» Texto de lectura
-----
Espero que el querido lector tenga en su mente como lo tengo yo el concepto “casa de los abuelos”. Ese lugar casi mágico que guarda memoria del tiempo y de la historia a través del almacenamiento de todo tipo de objetos que resisten el paso de los años negándose a aceptar su ¿inutilidad?. Entre tanto síndrome de Diógenes, sin embargo, aparecen de vez en cuando algunas perlas que hacen las delicias de los anticuarios o de los nietos que, como yo, se dedican de vez en cuando a explorar estos mares del pasado. Fue ahí donde me topé con un libro un poco cascado, editado en 1979, y con una portada ilustrada que enseguida suscitó mi interés. Estoy hablando de los Cuentos de la Alhambra de Washington Irving.
Guardo un recuerdo muy grato de mis dos visitas conscientes a Granada y de sus habitantes -fui una vez con tres años pero eso no lo cuento -, de modo que fue instantáneo el momento en el que me puse en la piel del narrador, que no es otro que el propio Irving, un viajero estadounidense que oyendo las virtudes de la ciudad por primera vez se adentra en ella a principios del siglo XIX.
-----
Datos de anclaje en coordenadas de píxeles:
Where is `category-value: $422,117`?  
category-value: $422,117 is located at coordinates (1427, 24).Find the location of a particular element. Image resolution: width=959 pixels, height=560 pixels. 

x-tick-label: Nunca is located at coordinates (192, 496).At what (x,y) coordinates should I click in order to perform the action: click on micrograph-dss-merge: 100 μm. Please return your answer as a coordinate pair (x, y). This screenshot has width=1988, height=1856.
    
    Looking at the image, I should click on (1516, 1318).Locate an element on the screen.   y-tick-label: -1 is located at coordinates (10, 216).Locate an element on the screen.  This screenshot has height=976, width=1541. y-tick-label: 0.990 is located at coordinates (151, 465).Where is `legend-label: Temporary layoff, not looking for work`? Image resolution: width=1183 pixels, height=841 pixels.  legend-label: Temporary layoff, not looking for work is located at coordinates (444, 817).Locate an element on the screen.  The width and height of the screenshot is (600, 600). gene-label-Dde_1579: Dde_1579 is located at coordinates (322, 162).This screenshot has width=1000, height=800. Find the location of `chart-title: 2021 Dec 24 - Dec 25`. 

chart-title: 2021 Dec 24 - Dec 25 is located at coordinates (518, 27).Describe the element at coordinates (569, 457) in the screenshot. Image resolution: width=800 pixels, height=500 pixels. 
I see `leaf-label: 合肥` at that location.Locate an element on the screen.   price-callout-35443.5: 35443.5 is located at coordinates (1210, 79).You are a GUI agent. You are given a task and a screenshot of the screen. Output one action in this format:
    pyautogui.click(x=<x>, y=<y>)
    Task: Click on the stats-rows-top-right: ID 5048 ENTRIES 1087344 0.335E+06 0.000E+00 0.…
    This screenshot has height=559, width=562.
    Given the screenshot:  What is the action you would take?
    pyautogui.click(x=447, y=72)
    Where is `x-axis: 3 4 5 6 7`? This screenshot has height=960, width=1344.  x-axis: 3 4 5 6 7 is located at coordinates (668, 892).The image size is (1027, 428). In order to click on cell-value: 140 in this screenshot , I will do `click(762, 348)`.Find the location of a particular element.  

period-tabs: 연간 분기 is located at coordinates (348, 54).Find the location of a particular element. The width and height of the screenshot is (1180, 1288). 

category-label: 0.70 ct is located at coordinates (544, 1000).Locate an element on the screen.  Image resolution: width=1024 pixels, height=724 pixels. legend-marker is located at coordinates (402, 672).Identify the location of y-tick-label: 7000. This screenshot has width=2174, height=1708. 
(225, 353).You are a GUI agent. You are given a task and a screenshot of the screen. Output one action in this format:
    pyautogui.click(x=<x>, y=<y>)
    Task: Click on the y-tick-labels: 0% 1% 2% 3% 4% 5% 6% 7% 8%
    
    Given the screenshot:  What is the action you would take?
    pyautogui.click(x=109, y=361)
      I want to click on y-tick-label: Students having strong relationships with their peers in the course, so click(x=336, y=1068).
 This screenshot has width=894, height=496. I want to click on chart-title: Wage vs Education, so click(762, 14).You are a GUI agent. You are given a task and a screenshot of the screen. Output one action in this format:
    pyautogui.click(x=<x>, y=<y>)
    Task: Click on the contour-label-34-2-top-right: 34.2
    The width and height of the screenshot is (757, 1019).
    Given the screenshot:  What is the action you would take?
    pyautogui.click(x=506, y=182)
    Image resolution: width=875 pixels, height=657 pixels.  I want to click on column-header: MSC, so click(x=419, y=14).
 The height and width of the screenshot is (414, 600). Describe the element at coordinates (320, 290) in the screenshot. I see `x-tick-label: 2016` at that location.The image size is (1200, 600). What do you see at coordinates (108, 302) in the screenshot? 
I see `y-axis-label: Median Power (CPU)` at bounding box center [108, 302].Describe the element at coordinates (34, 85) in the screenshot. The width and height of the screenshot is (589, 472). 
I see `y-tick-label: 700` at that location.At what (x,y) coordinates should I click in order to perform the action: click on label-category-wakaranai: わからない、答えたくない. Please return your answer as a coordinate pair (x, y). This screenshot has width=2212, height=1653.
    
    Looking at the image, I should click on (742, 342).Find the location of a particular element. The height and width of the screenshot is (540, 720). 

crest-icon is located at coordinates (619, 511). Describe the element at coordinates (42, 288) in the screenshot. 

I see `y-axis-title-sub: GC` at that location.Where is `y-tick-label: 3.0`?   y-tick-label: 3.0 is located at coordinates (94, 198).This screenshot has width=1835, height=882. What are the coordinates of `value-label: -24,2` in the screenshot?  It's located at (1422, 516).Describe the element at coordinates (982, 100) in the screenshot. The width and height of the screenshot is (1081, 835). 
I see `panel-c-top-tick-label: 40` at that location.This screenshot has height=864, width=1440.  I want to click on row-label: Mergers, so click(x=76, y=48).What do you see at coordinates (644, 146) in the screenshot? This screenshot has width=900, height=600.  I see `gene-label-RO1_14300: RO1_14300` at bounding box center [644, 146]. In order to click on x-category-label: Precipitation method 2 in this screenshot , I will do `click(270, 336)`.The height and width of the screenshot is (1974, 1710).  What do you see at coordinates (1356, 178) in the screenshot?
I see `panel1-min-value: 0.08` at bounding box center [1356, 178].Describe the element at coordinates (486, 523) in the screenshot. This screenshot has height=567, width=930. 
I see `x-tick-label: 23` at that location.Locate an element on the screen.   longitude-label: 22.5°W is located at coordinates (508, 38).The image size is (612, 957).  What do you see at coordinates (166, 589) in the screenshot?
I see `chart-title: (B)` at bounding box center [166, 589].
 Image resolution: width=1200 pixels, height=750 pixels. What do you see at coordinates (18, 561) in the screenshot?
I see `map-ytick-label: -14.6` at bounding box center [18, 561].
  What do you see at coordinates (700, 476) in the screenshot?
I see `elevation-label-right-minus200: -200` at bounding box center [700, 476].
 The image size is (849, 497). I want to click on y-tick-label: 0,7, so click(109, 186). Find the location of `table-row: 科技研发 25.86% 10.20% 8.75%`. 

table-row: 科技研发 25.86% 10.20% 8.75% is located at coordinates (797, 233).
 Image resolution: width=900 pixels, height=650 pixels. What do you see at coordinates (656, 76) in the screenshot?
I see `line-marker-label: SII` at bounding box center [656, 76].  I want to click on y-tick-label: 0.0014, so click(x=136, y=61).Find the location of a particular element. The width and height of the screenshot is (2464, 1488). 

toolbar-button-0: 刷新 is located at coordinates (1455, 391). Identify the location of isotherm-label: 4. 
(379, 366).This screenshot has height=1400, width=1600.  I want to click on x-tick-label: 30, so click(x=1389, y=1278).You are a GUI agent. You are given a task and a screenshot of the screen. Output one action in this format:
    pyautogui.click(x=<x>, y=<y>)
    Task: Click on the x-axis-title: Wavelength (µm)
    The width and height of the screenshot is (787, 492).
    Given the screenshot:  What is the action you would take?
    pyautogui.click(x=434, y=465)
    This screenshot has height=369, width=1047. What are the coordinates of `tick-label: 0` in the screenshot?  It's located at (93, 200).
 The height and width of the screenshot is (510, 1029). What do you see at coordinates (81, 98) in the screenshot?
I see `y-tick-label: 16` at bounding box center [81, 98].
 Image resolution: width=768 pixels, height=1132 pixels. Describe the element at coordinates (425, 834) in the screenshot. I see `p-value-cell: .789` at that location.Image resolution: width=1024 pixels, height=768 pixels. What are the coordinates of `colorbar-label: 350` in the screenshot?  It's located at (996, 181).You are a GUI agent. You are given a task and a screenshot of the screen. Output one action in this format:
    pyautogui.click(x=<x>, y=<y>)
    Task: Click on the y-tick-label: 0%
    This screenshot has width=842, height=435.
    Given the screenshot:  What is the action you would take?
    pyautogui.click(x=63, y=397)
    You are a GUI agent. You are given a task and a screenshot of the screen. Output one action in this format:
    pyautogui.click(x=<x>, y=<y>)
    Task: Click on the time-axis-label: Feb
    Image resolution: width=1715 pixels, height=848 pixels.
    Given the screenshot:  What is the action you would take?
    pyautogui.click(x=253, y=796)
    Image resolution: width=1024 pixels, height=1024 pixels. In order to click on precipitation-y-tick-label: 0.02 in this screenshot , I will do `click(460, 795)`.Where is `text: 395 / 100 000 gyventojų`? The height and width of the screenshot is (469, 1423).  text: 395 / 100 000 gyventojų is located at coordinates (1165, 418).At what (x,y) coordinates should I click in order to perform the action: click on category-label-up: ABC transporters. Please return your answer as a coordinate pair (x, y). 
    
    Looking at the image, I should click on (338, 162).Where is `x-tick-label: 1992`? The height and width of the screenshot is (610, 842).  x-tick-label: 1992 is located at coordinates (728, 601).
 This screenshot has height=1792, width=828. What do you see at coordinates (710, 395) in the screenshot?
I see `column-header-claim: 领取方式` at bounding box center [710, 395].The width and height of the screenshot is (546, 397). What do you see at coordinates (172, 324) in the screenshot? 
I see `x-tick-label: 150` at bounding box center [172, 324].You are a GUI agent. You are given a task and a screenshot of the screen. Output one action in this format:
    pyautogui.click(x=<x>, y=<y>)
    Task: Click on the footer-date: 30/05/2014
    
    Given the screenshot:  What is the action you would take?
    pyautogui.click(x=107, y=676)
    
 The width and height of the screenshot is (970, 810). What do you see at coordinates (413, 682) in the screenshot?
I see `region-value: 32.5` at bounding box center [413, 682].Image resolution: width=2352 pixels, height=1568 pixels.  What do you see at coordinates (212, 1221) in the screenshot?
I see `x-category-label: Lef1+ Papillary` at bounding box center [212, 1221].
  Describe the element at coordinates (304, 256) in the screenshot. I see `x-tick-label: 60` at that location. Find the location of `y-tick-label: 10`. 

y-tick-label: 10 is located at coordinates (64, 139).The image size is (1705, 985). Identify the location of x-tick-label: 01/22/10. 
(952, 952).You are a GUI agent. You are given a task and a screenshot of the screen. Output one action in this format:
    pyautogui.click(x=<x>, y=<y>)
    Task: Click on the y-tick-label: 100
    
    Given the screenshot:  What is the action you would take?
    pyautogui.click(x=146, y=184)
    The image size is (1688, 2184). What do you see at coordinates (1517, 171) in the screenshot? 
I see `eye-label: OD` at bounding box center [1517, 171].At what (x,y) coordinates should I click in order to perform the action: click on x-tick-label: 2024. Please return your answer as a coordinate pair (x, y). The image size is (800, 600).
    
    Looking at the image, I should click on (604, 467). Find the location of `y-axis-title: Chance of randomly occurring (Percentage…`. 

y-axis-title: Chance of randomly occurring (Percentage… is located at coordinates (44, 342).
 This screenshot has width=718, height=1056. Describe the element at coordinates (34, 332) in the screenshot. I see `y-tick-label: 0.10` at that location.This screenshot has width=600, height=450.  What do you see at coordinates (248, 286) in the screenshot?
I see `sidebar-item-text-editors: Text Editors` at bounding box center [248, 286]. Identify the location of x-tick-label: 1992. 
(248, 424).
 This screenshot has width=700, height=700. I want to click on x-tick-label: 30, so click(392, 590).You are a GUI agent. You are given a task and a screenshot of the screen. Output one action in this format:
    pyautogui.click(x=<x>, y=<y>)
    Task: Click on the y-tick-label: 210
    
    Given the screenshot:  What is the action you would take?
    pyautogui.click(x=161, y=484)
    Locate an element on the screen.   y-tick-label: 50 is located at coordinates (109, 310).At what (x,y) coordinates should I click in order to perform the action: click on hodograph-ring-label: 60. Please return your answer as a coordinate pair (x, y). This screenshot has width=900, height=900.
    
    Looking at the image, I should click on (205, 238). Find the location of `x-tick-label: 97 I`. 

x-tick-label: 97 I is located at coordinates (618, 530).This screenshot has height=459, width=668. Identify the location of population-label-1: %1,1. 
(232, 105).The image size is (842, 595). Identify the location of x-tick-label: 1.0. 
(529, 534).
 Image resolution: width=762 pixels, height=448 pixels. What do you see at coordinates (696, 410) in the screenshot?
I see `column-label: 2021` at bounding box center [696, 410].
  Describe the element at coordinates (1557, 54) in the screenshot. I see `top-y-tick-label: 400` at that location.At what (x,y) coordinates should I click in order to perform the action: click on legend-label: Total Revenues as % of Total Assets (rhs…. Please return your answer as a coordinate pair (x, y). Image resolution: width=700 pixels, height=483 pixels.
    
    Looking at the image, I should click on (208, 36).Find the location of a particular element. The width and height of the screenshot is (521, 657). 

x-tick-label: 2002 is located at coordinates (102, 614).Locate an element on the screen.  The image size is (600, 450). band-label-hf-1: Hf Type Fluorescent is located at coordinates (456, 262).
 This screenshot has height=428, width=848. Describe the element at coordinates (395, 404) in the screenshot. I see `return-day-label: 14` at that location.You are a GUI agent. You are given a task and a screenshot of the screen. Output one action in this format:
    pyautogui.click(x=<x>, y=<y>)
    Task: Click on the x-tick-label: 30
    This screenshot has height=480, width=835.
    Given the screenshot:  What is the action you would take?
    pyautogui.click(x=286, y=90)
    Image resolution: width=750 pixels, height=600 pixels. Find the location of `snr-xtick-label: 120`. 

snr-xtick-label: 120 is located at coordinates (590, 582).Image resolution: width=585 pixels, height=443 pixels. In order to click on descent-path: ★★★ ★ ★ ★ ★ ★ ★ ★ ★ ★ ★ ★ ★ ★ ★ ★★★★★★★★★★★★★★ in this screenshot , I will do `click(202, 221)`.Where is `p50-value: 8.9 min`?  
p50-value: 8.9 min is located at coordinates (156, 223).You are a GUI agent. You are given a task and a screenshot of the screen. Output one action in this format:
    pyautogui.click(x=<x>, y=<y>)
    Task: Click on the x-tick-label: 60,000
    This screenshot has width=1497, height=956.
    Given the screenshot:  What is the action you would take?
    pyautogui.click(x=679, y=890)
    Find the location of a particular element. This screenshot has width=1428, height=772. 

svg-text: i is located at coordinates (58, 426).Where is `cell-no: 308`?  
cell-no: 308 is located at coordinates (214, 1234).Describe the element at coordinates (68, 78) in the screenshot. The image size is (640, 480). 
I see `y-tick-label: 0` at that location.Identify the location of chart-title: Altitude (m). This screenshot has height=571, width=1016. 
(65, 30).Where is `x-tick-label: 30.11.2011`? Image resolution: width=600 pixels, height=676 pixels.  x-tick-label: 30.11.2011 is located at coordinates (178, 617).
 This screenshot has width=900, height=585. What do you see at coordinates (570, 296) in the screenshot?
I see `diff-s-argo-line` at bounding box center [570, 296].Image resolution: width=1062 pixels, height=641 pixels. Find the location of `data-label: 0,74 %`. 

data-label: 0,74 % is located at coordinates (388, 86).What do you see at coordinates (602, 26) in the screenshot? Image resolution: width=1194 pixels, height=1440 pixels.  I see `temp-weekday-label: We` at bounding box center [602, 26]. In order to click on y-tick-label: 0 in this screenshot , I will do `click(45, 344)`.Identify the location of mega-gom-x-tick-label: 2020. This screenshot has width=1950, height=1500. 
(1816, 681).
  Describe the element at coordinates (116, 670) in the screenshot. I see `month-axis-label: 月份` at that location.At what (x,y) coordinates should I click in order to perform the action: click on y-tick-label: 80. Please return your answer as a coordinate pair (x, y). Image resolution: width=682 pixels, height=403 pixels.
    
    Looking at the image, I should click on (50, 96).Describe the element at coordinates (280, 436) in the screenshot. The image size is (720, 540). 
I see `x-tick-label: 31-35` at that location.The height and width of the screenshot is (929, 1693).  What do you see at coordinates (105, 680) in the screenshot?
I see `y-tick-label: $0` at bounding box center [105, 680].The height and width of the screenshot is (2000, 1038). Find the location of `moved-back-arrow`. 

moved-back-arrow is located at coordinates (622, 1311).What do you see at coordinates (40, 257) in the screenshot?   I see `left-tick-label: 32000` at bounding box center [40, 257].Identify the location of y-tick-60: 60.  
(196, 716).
-----
» Requisitos del ejercicio
**a)** ¿En qué año se editó el libro hallado en la casa de los abuelos, según el texto de lectura?
**b)** Reproduce sin cambios el fragmento del texto de lectura que va desde "Espero que el" hasta "de Washington Irving.", ambos incluidos.
Las entradas son un material independiente del texto de lectura.

» Tus respuestas
**a)** En 1979.

**b)**
Espero que el querido lector tenga en su mente como lo tengo yo el concepto “casa de los abuelos”. Ese lugar casi mágico que guarda memoria del tiempo y de la historia a través del almacenamiento de todo tipo de objetos que resisten el paso de los años negándose a aceptar su ¿inutilidad?. Entre tanto síndrome de Diógenes, sin embargo, aparecen de vez en cuando algunas perlas que hacen las delicias de los anticuarios o de los nietos que, como yo, se dedican de vez en cuando a explorar estos mares del pasado. Fue ahí donde me topé con un libro un poco cascado, editado en 1979, y con una portada ilustrada que enseguida suscitó mi interés. Estoy hablando de los Cuentos de la Alhambra de Washington Irving.